Exercise data —
'''

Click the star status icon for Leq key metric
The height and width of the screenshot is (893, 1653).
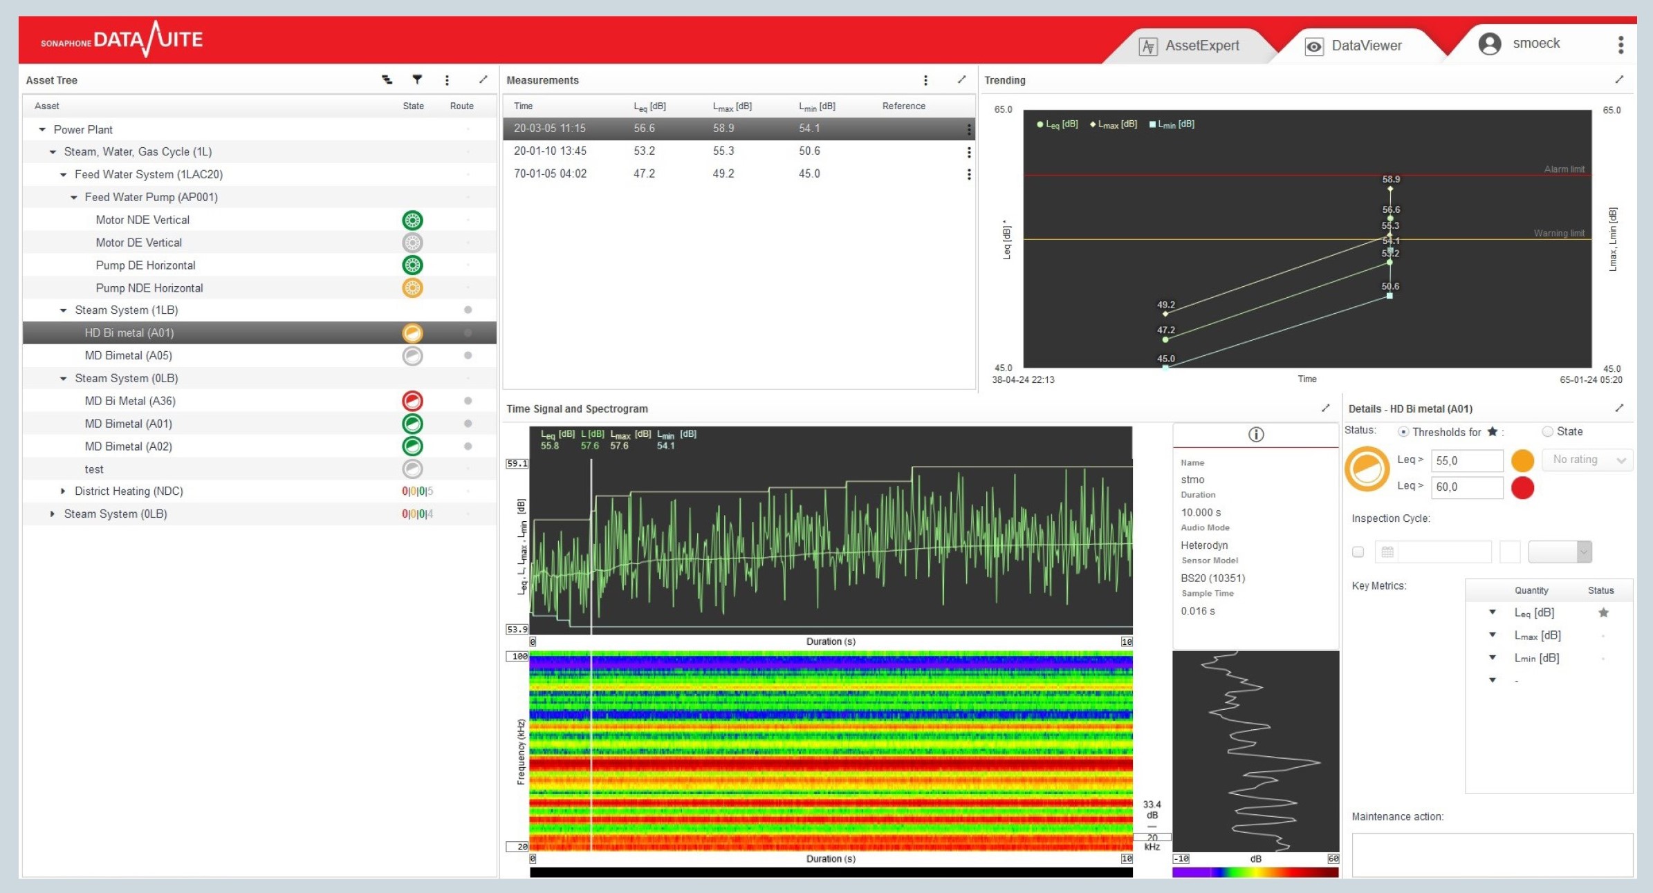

'''
'''

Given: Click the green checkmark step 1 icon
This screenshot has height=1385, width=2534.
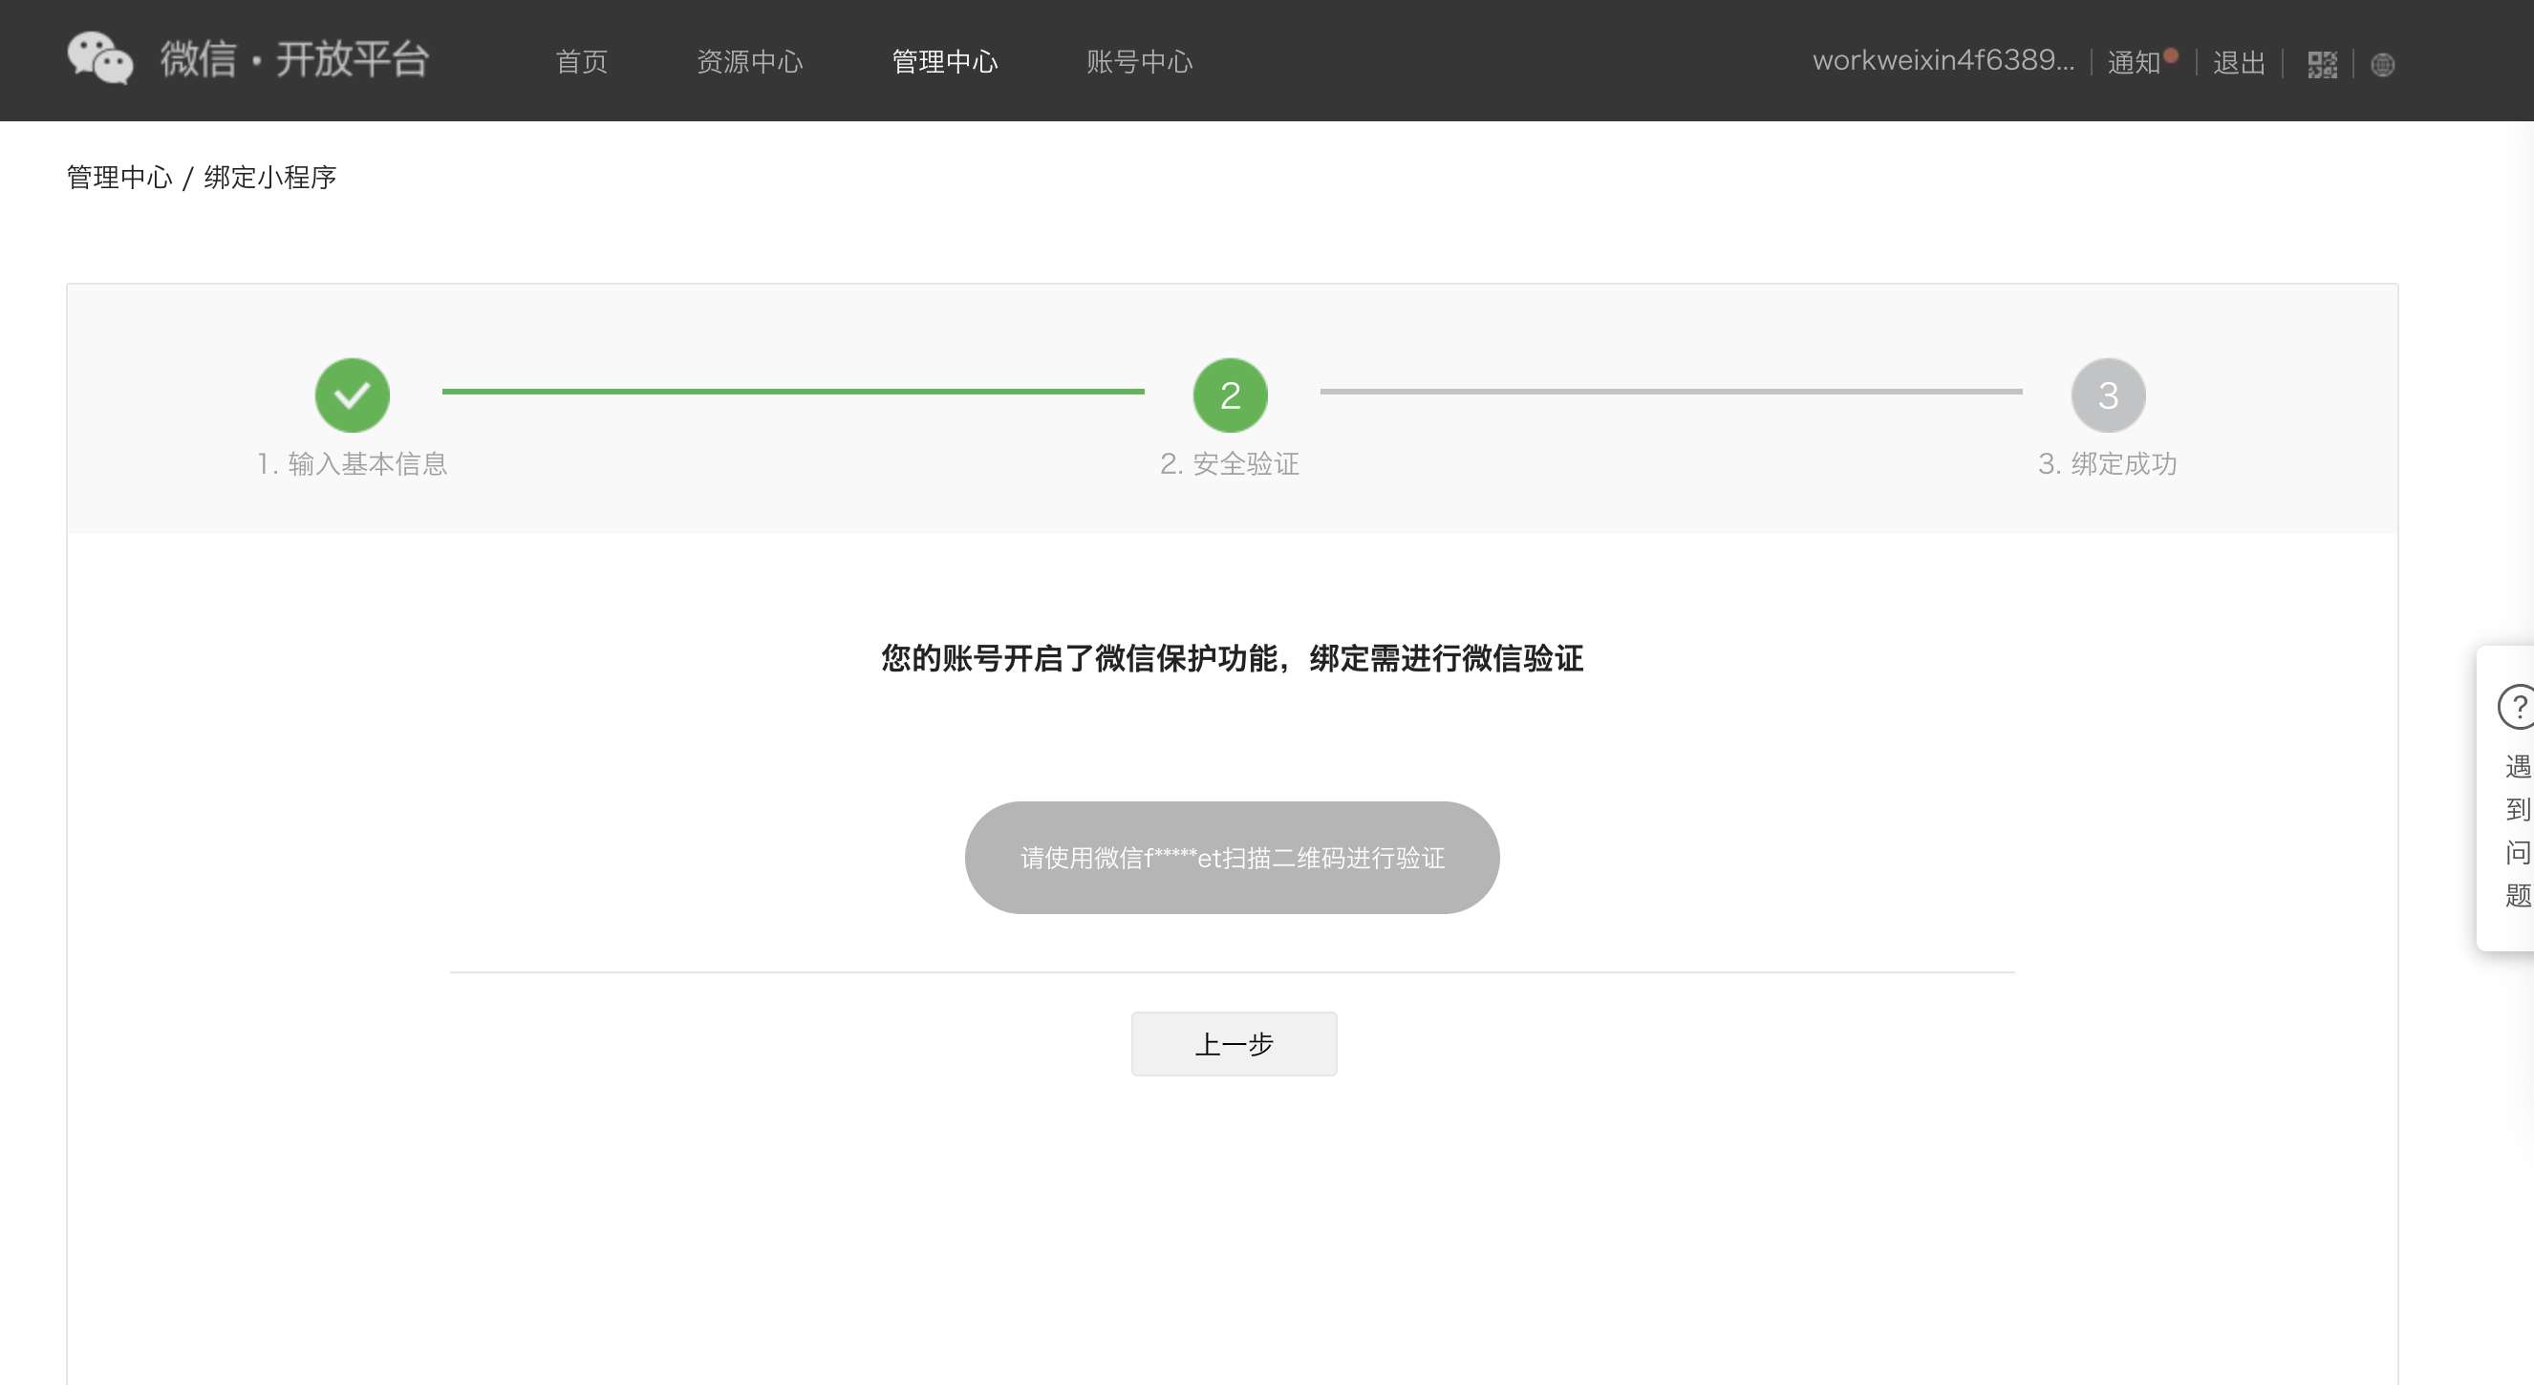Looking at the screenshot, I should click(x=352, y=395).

'''

Your instructions — Please, from the entries above, set down exactly the lines from the one containing "Click the star status icon for Leq key metric" through the one containing "The height and", and only those.

Reply —
Click the star status icon for Leq key metric
The height and width of the screenshot is (893, 1653).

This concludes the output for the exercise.